• Required action: The answer is to consist only of an exact retyping of the lines from the one containing "Open the rows-per-page dropdown showing 10" to the end of the entries, without pictures.

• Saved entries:

--- --- ---

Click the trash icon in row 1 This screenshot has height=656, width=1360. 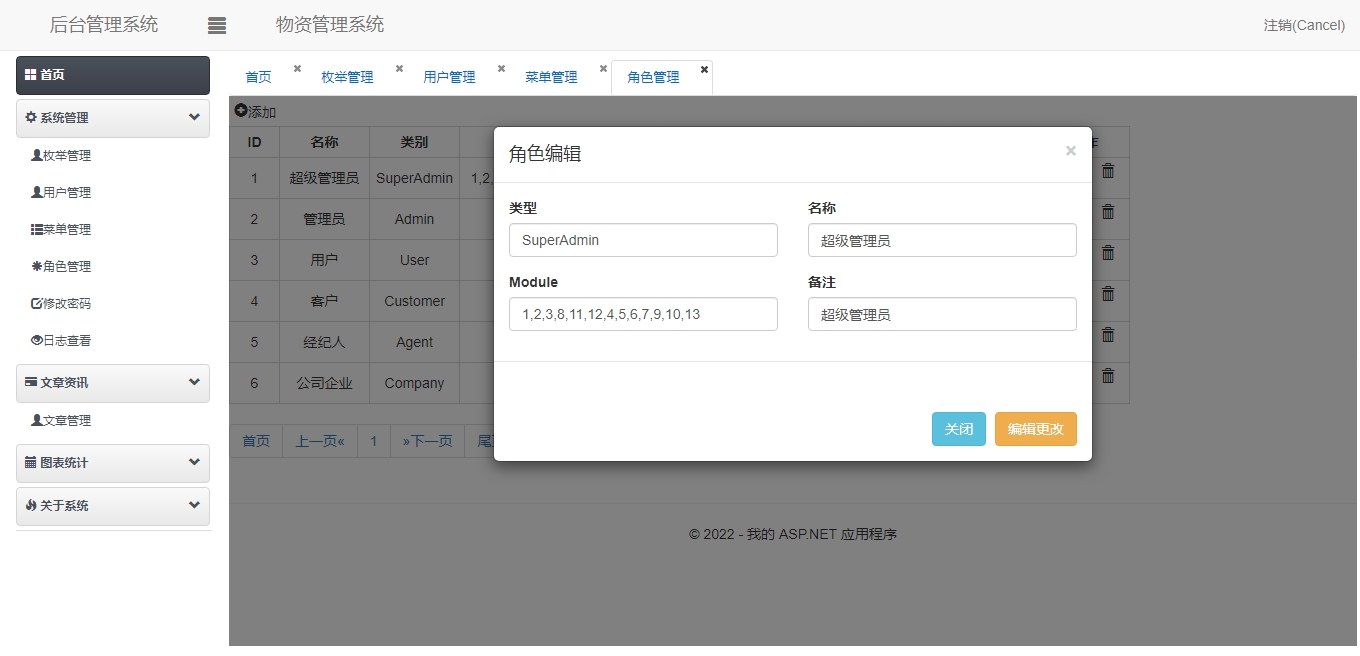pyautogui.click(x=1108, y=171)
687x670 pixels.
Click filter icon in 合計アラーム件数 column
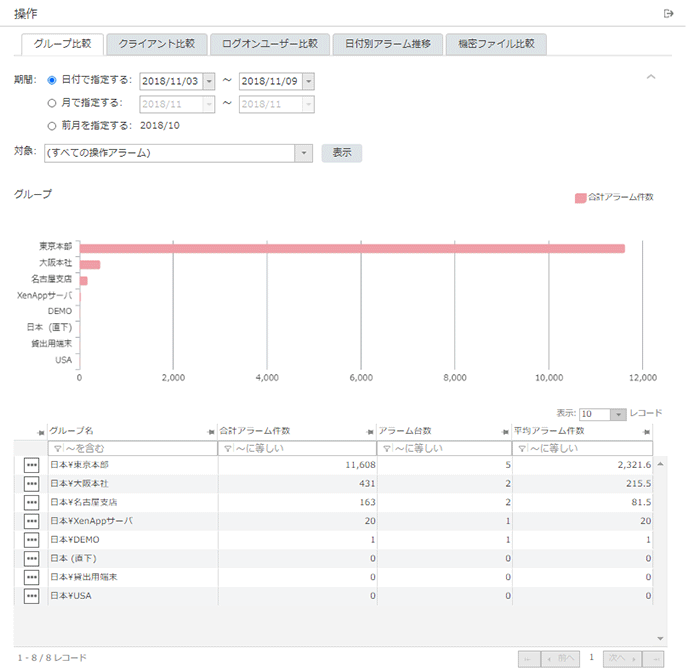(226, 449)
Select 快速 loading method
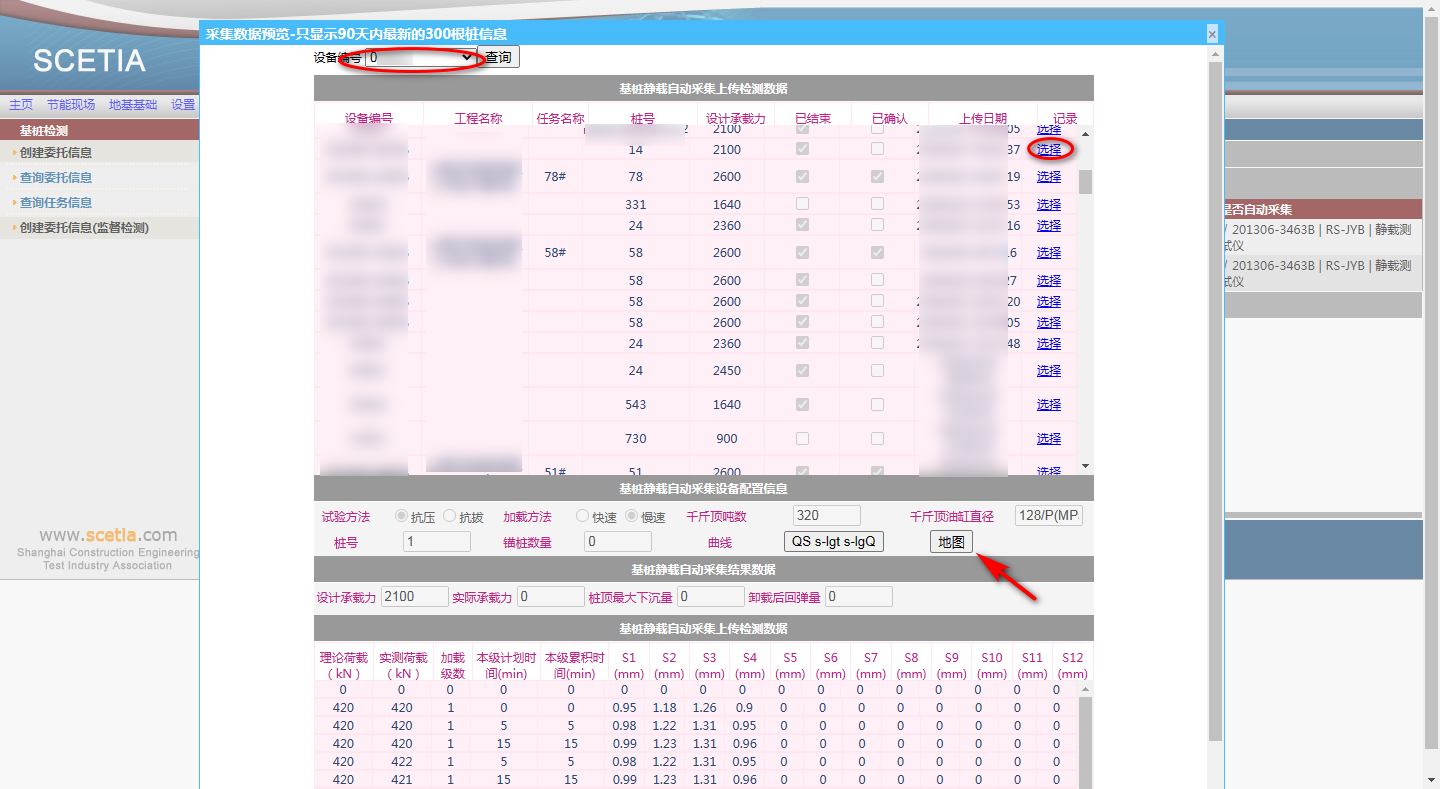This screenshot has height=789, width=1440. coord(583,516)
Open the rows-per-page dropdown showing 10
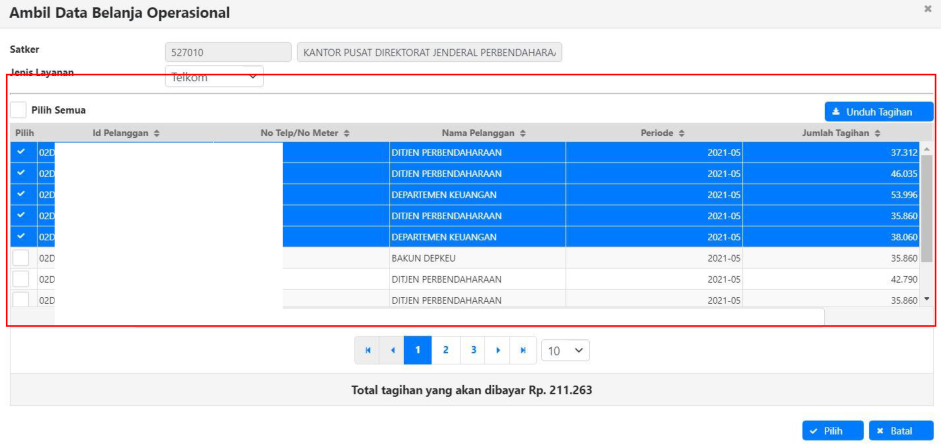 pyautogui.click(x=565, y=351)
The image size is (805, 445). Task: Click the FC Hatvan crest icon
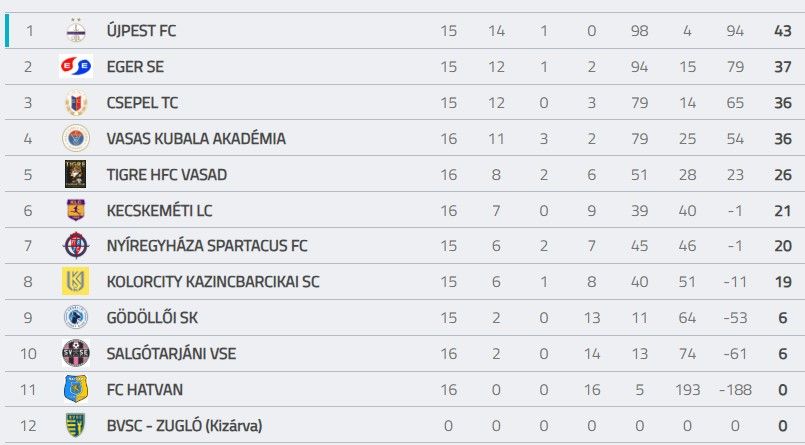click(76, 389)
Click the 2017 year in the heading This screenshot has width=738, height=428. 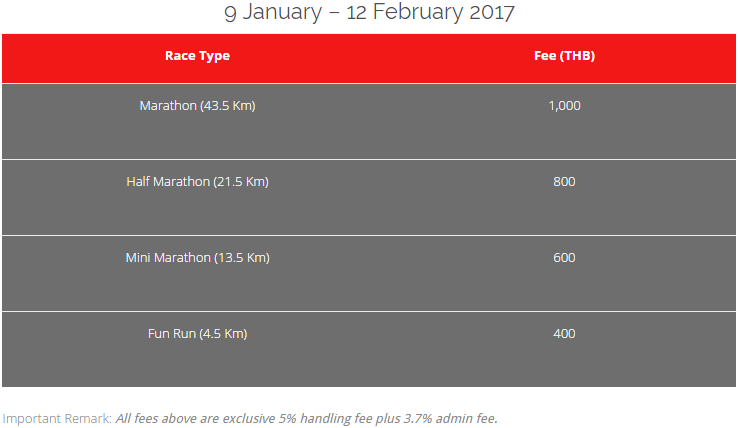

--- --- ---

• Answer below:
Open the rows-per-page dropdown showing 10
 pyautogui.click(x=565, y=351)
The image size is (805, 445). Task: Click the FC Hatvan crest icon
click(76, 389)
Click the 2017 year in the heading This screenshot has width=738, height=428. 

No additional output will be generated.